Two: Students were so indifferent to their surroundings they utilised flammable material with impunity. It was not the first case to occur. Flouting the rules was endemic.
Three: The GSA is a self-governing authority; it makes its own decisions on needs, hence it’s hard to blame government meanness for indirectly causing the fire by delayed grant aid. Nevertheless, why did it take so long for a sprinkler system to be approved?
The talk is of turning the Mackintosh into a museum, or at the most, allowing access to students with laptops, which is the same thing, the antithesis of what Charles Rennie Mackintosh created for its use. After destroying his legacy we abuse his memory.

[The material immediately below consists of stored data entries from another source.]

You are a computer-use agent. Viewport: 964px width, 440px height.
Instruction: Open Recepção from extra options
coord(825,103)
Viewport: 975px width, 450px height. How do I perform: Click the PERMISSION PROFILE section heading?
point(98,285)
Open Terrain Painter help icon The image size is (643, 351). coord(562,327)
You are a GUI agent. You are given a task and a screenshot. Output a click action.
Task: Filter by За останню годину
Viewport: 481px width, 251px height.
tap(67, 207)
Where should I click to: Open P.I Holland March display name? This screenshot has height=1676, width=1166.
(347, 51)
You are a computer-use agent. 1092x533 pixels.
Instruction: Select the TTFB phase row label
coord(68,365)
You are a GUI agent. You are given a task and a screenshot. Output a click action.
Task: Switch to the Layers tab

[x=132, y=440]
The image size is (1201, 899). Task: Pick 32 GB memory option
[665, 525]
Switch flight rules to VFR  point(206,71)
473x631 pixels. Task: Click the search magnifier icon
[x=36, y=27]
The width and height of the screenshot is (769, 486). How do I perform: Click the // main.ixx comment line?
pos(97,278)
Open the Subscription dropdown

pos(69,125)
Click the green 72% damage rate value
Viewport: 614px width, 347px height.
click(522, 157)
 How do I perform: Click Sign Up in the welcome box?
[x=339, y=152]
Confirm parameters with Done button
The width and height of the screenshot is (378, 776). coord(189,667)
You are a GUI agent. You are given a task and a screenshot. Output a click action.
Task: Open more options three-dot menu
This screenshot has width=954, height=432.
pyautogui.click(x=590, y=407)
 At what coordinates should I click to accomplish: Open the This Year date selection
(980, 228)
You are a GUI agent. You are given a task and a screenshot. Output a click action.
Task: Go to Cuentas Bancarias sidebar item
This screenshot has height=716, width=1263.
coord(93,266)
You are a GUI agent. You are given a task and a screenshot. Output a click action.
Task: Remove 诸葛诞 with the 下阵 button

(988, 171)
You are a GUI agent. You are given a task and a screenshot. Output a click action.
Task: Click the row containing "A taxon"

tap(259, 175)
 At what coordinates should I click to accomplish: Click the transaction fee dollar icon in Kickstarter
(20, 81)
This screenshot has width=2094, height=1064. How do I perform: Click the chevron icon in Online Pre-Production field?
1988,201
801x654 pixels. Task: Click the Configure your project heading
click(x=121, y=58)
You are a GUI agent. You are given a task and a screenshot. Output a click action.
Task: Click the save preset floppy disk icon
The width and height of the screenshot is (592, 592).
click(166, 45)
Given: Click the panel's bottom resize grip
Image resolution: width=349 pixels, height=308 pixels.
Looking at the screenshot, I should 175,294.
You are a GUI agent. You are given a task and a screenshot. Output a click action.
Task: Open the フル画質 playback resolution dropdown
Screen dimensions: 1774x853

Mackintosh’s masterpiece cannot be ‘restored.’ It can only be imprecisely recreated. Unique items, fitments, interiors and windows, designed by and made under the artistic eye of Mackintosh, will be bogus, mere copies.
The original is all but gone. No one has apologised, no one has resigned, and nobody has been charged with negligence. Why? And where is the guarantee no other disaster will befall this great national asset while under the ‘guardianship’ of the present Board of Governors? Dare we contemplate privatisation, vandalism, or another fire?
What a disaster! Now we have a second fire as if somebody is determined to level the building once and for all. Poor storage of construction materials? Blatant disregard for health and safety regulations? Arson? Will the GSA authorities stand down this time, or wring their hands and say yet again “We have learned from the mistakes”. Bit late to have learned anything when the bloody building is all but lost.